◆ **IHRE AUFGABE**: Welches Thema sollte nach Issings Wunsch beim Kolloquium zu seinem 85. Geburtstag im Mittelpunkt stehen, wie im Textauszug über Otmar Issing berichtet?

◆ **AUSZUG DER SEITE**:
* * *

Otmar Issing

„Ein Vorbild für einen Zentralbanker“

Eigentlich hat Otmar Issing darum gebeten, dass bei dem Kolloquium zu Ehren seines 85. Geburtstags am Dienstagabend nicht seine Person, sondern das Thema – „Geld und Preise: Ein permanentes Puzzle“– im Mittelpunkt stehen sollte. Als aber Axel...

„Ein Vorbild für einen Zentralbanker“

Von Mark Schrörs, Frankfurt

Eigentlich hat Otmar Issing darum gebeten, dass bei dem Kolloquium zu Ehren seines 85. Geburtstags am Dienstagabend nicht seine Person, sondern das Thema – „Geld und Preise: Ein permanentes Puzzle“– im Mittelpunkt stehen sollte. Als aber Axel Weber, Chairman der UBS und Ex-Präsident der Bundesbank, das Wort ergreift, macht er gleich schmunzelnd klar, dass er diese „Anweisung“ zumindest zum Teil „missachten“ werde. Issing sei ein „Vorbild für ei­nen modernen Zentralbanker“ gewesen, lobt Weber und kommt gleich zu sprechen auf die vielen Verdienste Issings – für die Bundesbank, für die Europäische Zentralbank (EZB) und für die Geldpolitik weltweit.

* * *

◆ **VORLIEGENDES MATERIAL**:
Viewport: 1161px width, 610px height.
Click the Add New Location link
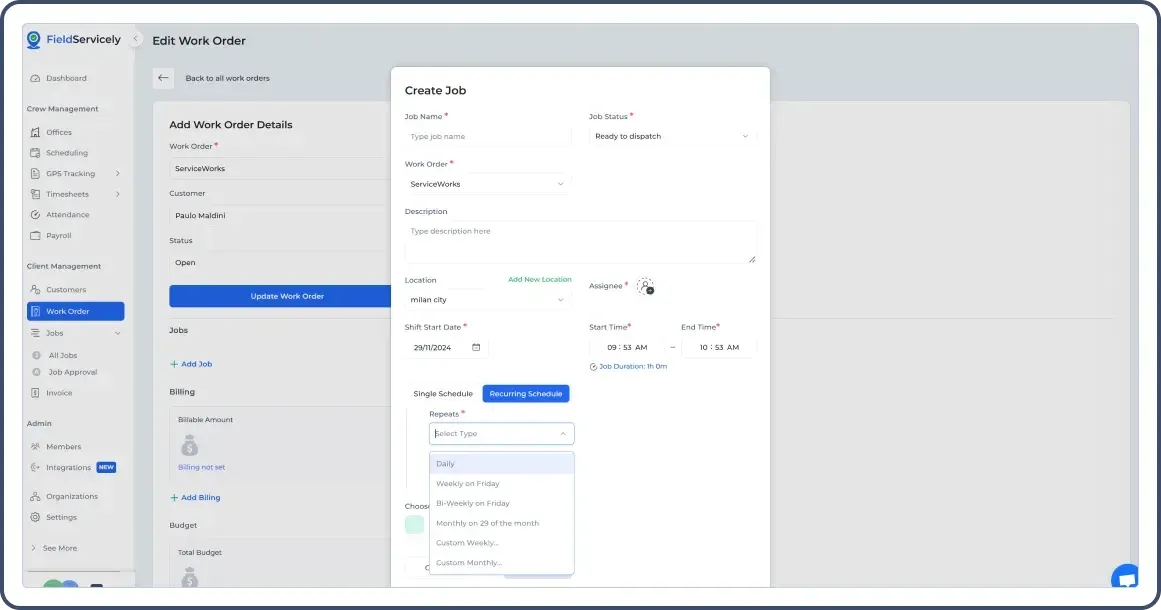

* * *

◆ **IHRE ANTWORT**: „Geld und Preise: Ein permanentes Puzzle“